§ Exercise instructions: Write out the entries below exactly, starting at the first line and stopping after the line that contains "Client work (303, 2418)"; skip all pictures.

§ Data supplied:
┏━━

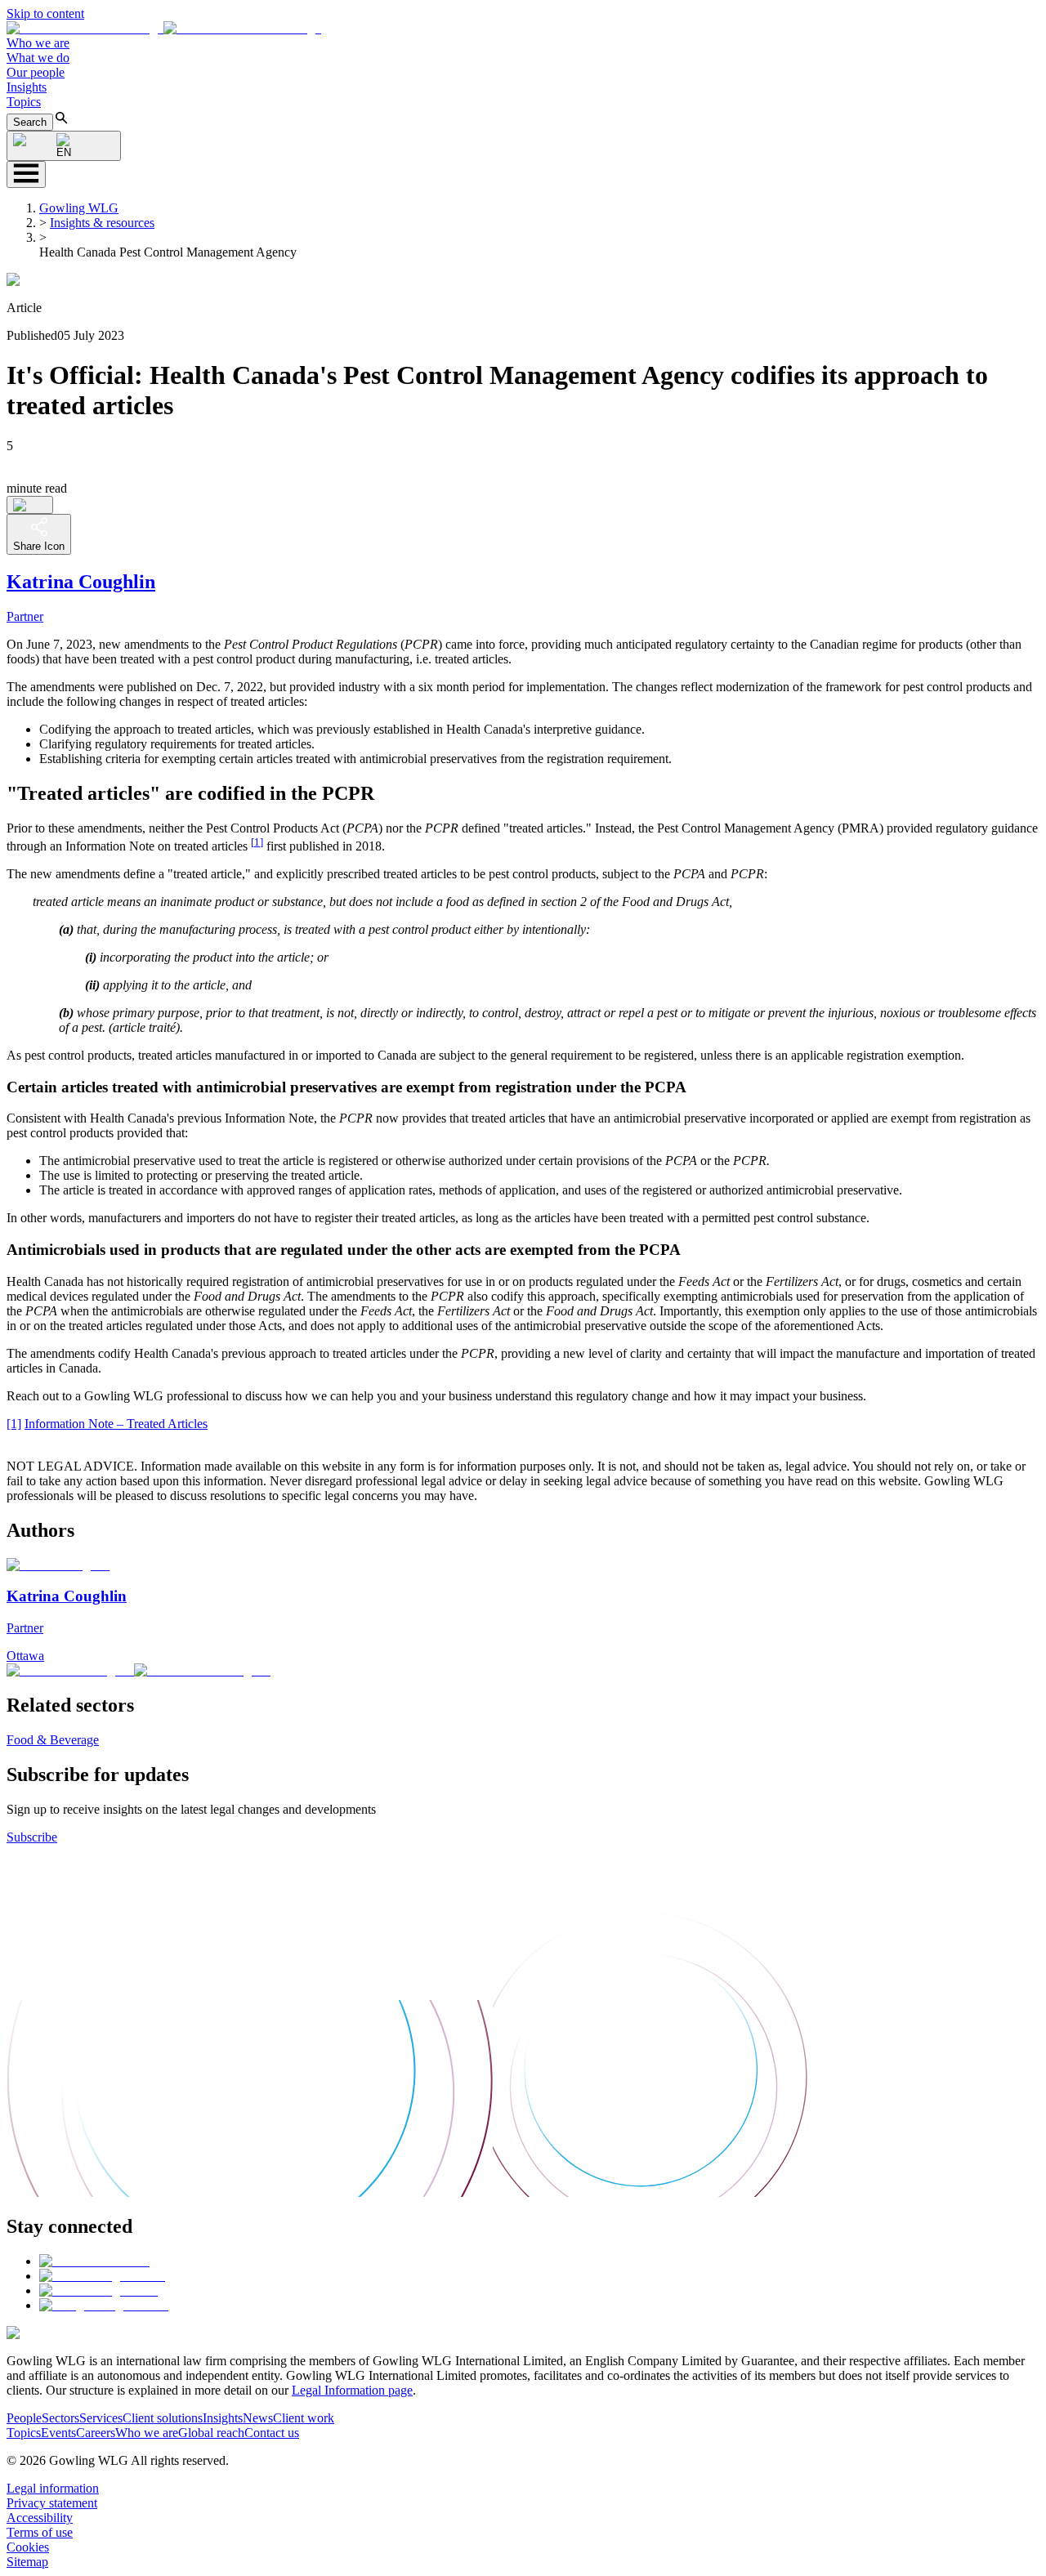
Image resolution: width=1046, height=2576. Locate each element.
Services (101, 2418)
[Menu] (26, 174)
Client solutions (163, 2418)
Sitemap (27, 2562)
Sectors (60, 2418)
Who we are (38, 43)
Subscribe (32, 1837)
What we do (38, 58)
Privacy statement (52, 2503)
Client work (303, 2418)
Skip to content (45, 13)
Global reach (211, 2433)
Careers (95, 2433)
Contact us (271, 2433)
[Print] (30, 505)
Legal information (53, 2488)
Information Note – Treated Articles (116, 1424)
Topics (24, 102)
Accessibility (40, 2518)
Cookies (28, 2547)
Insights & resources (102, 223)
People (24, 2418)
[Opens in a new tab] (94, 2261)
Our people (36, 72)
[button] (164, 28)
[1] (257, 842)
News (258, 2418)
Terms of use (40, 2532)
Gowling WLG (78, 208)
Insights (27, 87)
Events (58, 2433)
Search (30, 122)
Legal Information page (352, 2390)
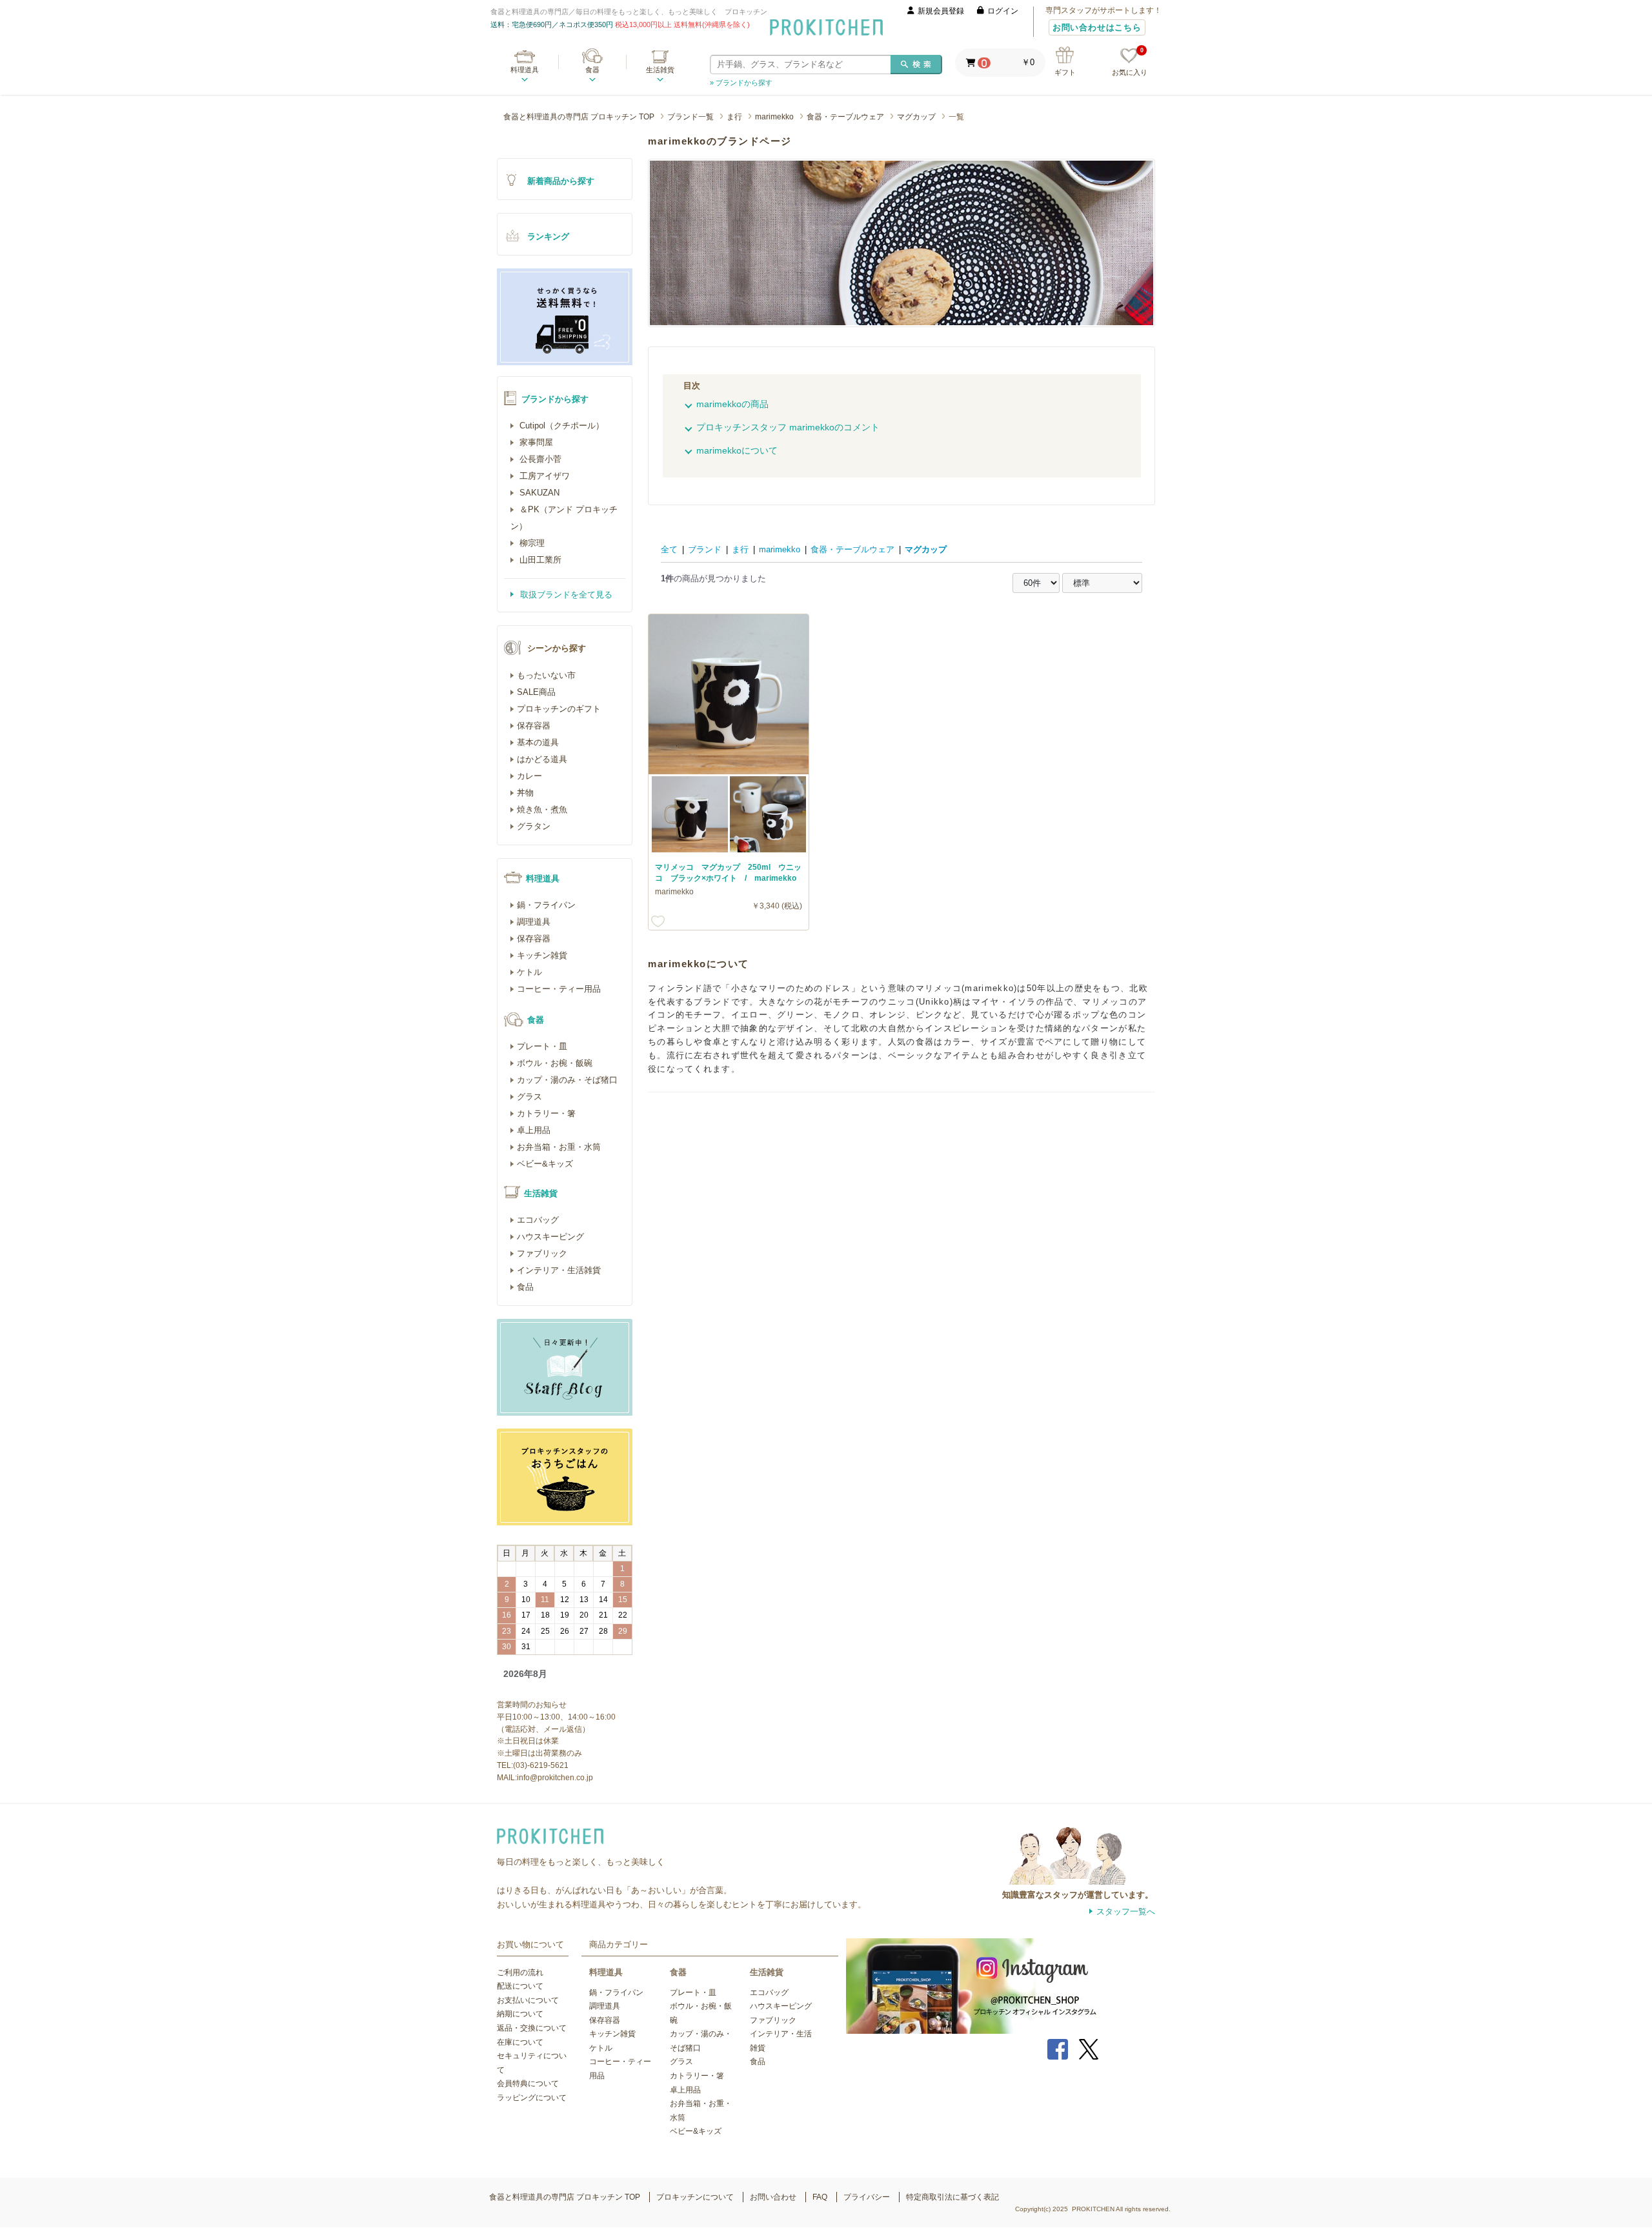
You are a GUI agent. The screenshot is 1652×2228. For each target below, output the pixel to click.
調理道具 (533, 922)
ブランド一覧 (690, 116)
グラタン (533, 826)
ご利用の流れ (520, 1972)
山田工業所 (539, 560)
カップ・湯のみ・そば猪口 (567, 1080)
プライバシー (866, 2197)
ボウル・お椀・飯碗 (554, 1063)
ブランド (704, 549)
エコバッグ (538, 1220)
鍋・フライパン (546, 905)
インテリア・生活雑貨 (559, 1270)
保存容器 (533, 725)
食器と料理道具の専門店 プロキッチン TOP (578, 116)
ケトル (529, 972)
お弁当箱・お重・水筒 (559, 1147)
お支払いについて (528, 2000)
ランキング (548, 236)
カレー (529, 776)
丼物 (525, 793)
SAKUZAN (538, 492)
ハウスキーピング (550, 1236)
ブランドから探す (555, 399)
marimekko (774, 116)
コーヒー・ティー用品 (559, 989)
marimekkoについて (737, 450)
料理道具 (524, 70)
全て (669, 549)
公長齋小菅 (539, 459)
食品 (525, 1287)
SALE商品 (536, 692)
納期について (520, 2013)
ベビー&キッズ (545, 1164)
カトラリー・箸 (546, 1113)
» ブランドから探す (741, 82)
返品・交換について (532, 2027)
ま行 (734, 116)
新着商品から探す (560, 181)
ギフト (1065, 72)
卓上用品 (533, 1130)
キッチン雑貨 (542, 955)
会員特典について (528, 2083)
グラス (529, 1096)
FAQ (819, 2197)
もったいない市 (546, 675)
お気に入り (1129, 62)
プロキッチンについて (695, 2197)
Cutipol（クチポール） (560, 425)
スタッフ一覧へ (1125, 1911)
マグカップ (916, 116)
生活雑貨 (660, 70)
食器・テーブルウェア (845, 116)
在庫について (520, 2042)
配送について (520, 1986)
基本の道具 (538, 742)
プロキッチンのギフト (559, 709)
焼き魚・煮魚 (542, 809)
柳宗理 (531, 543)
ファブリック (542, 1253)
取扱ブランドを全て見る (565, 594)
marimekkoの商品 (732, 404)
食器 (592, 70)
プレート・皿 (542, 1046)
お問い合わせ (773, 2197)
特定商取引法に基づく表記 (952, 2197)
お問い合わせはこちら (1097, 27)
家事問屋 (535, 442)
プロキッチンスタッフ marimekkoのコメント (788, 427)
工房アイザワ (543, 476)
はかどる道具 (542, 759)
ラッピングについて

┗━━

§ Written response:
Image resolution: width=1046, height=2576. Locate each element.
Services (101, 2418)
[Menu] (26, 174)
Client solutions (163, 2418)
Sitemap (27, 2562)
Sectors (60, 2418)
Who we are (38, 43)
Subscribe (32, 1837)
What we do (38, 58)
Privacy statement (52, 2503)
Client work (303, 2418)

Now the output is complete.